What to work on.
Everything from the line with "Instruction: Zoom out on the map" to the end of the entries should be set down exactly, except the pictures.

(Input material Opens)

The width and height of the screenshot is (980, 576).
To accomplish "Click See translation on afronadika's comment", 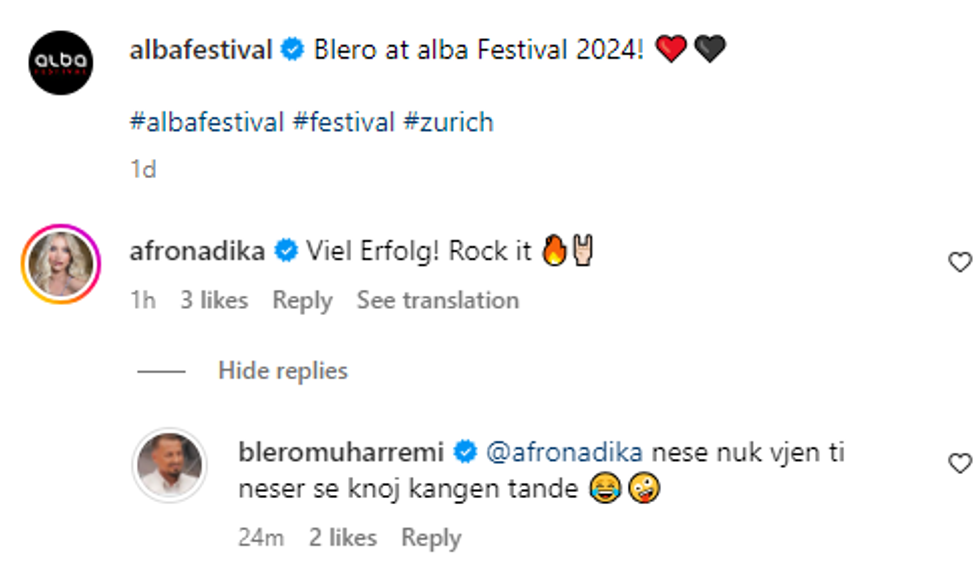I will pyautogui.click(x=436, y=300).
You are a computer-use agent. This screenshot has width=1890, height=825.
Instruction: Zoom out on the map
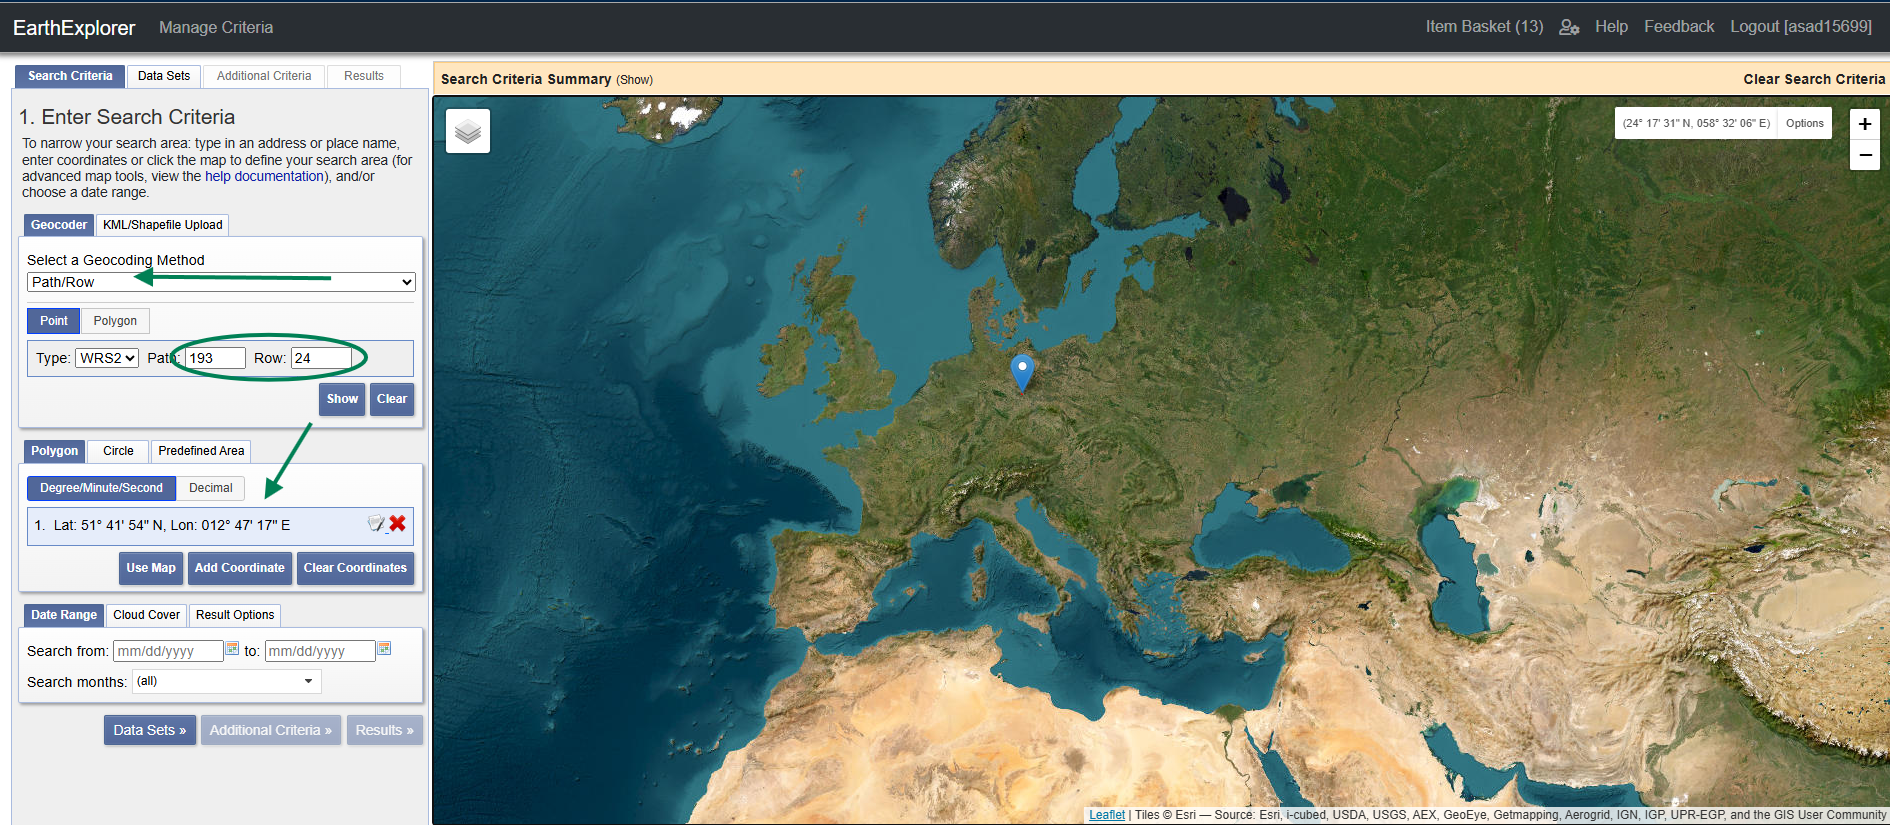tap(1865, 155)
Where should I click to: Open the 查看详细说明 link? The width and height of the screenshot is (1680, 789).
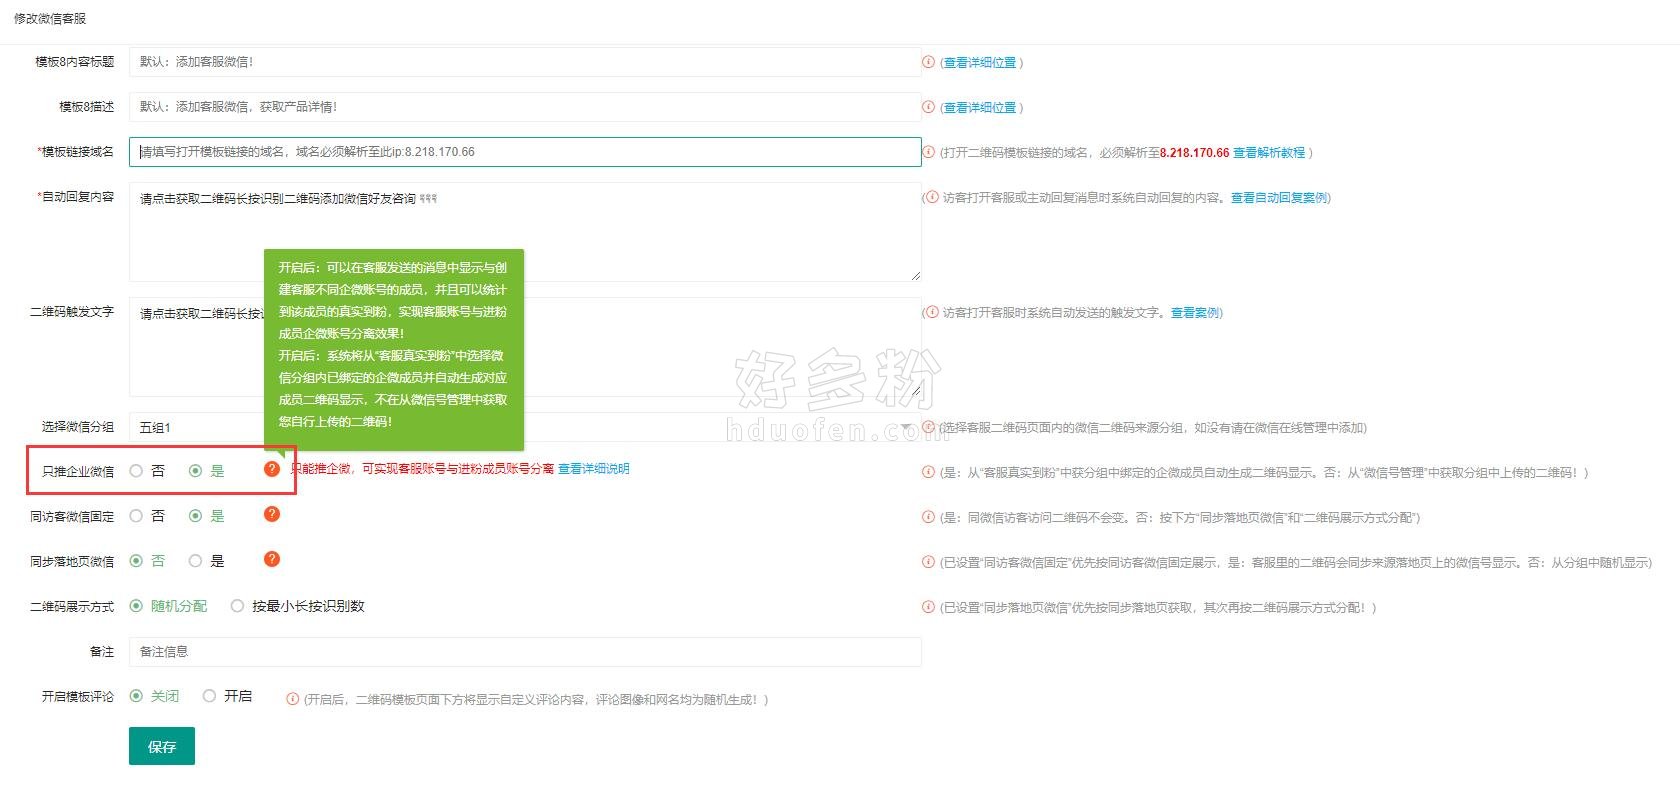(593, 469)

(Input material Closes)

Solved problem.
Instruction: Zoom out on the map
tap(1865, 155)
Where should I click to: Open the 查看详细说明 link? The width and height of the screenshot is (1680, 789).
(593, 469)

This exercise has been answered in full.